_What is expected_
Turn the lines below into a Markdown table with the columns "Row" and "Line," giving each line its own numbered row. Leave out any blank lines.

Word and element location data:
☆ ☆ ☆ ☆ ☆ ☆ ☆

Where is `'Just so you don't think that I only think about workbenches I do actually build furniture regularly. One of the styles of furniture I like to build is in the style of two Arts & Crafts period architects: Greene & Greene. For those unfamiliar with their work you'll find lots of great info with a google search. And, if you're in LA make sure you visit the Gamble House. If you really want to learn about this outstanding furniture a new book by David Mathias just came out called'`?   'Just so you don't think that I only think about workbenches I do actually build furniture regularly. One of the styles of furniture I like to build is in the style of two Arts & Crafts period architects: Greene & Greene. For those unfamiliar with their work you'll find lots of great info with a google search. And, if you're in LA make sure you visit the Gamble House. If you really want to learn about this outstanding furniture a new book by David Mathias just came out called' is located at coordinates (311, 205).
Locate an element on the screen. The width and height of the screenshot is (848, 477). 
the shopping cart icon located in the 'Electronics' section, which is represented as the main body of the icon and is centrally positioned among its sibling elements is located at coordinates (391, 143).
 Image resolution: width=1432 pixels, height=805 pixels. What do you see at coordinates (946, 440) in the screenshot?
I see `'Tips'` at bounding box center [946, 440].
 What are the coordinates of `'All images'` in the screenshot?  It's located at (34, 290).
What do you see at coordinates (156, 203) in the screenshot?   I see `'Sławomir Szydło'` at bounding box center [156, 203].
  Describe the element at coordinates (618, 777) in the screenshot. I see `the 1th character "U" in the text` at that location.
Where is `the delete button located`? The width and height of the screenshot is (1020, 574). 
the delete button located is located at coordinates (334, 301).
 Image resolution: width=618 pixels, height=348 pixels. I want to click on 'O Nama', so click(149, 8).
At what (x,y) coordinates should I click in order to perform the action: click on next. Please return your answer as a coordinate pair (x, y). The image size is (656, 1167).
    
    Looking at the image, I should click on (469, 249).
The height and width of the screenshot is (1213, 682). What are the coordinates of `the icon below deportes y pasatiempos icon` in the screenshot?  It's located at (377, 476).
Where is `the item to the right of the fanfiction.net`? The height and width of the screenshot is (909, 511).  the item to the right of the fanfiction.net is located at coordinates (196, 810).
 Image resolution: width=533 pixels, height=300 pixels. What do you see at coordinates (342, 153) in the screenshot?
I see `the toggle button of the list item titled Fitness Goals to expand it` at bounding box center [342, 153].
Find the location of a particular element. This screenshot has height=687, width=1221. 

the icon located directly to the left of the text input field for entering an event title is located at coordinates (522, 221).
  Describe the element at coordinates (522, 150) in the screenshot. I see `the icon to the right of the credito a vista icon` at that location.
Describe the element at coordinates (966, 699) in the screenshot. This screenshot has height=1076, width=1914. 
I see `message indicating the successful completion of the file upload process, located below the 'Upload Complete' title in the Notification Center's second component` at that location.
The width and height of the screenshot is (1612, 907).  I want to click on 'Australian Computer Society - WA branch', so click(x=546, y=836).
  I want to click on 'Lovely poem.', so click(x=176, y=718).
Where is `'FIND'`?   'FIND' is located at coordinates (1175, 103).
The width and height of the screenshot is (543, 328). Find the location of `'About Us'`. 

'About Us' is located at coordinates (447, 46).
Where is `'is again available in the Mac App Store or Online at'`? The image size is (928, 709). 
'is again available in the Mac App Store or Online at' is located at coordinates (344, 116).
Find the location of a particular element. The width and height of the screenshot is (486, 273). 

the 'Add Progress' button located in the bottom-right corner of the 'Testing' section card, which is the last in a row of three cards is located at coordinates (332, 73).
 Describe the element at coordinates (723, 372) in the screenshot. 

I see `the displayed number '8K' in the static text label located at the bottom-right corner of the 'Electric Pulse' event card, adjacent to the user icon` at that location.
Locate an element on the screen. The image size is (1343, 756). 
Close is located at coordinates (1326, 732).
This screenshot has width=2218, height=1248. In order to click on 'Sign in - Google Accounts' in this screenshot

☆ ☆ ☆ ☆ ☆ ☆ ☆

_Output of the exercise_
| Row | Line |
|---|---|
| 1 | Where is `'Just so you don't think that I only think about workbenches I do actually build furniture regularly. One of the styles of furniture I like to build is in the style of two Arts & Crafts period architects: Greene & Greene. For those unfamiliar with their work you'll find lots of great info with a google search. And, if you're in LA make sure you visit the Gamble House. If you really want to learn about this outstanding furniture a new book by David Mathias just came out called'`?   'Just so you don't think that I only think about workbenches I do actually build furniture regularly. One of the styles of furniture I like to build is in the style of two Arts & Crafts period architects: Greene & Greene. For those unfamiliar with their work you'll find lots of great info with a google search. And, if you're in LA make sure you visit the Gamble House. If you really want to learn about this outstanding furniture a new book by David Mathias just came out called' is located at coordinates (311, 205). |
| 2 | Locate an element on the screen. The width and height of the screenshot is (848, 477).  |
| 3 | the shopping cart icon located in the 'Electronics' section, which is represented as the main body of the icon and is centrally positioned among its sibling elements is located at coordinates (391, 143). |
| 4 |  Image resolution: width=1432 pixels, height=805 pixels. What do you see at coordinates (946, 440) in the screenshot? |
| 5 | I see `'Tips'` at bounding box center [946, 440]. |
| 6 |  What are the coordinates of `'All images'` in the screenshot?  It's located at (34, 290). |
| 7 | What do you see at coordinates (156, 203) in the screenshot?   I see `'Sławomir Szydło'` at bounding box center [156, 203]. |
| 8 |   Describe the element at coordinates (618, 777) in the screenshot. I see `the 1th character "U" in the text` at that location. |
| 9 | Where is `the delete button located`? The width and height of the screenshot is (1020, 574).  |
| 10 | the delete button located is located at coordinates (334, 301). |
| 11 |  Image resolution: width=618 pixels, height=348 pixels. I want to click on 'O Nama', so click(149, 8). |
| 12 | At what (x,y) coordinates should I click in order to perform the action: click on next. Please return your answer as a coordinate pair (x, y). The image size is (656, 1167). |
| 13 |     Looking at the image, I should click on (469, 249). |
| 14 | The height and width of the screenshot is (1213, 682). What are the coordinates of `the icon below deportes y pasatiempos icon` in the screenshot?  It's located at (377, 476). |
| 15 | Where is `the item to the right of the fanfiction.net`? The height and width of the screenshot is (909, 511).  the item to the right of the fanfiction.net is located at coordinates (196, 810). |
| 16 |  Image resolution: width=533 pixels, height=300 pixels. What do you see at coordinates (342, 153) in the screenshot? |
| 17 | I see `the toggle button of the list item titled Fitness Goals to expand it` at bounding box center [342, 153]. |
| 18 | Find the location of a particular element. This screenshot has height=687, width=1221.  |
| 19 | the icon located directly to the left of the text input field for entering an event title is located at coordinates (522, 221). |
| 20 |   Describe the element at coordinates (522, 150) in the screenshot. I see `the icon to the right of the credito a vista icon` at that location. |
| 21 | Describe the element at coordinates (966, 699) in the screenshot. This screenshot has height=1076, width=1914.  |
| 22 | I see `message indicating the successful completion of the file upload process, located below the 'Upload Complete' title in the Notification Center's second component` at that location. |
| 23 | The width and height of the screenshot is (1612, 907).  I want to click on 'Australian Computer Society - WA branch', so click(x=546, y=836). |
| 24 |   I want to click on 'Lovely poem.', so click(x=176, y=718). |
| 25 | Where is `'FIND'`?   'FIND' is located at coordinates (1175, 103). |
| 26 | The width and height of the screenshot is (543, 328). Find the location of `'About Us'`.  |
| 27 | 'About Us' is located at coordinates (447, 46). |
| 28 | Where is `'is again available in the Mac App Store or Online at'`? The image size is (928, 709).  |
| 29 | 'is again available in the Mac App Store or Online at' is located at coordinates (344, 116). |
| 30 | Find the location of a particular element. The width and height of the screenshot is (486, 273).  |
| 31 | the 'Add Progress' button located in the bottom-right corner of the 'Testing' section card, which is the last in a row of three cards is located at coordinates (332, 73). |
| 32 |  Describe the element at coordinates (723, 372) in the screenshot.  |
| 33 | I see `the displayed number '8K' in the static text label located at the bottom-right corner of the 'Electric Pulse' event card, adjacent to the user icon` at that location. |
| 34 | Locate an element on the screen. The image size is (1343, 756).  |
| 35 | Close is located at coordinates (1326, 732). |
| 36 | This screenshot has width=2218, height=1248. In order to click on 'Sign in - Google Accounts' in this screenshot |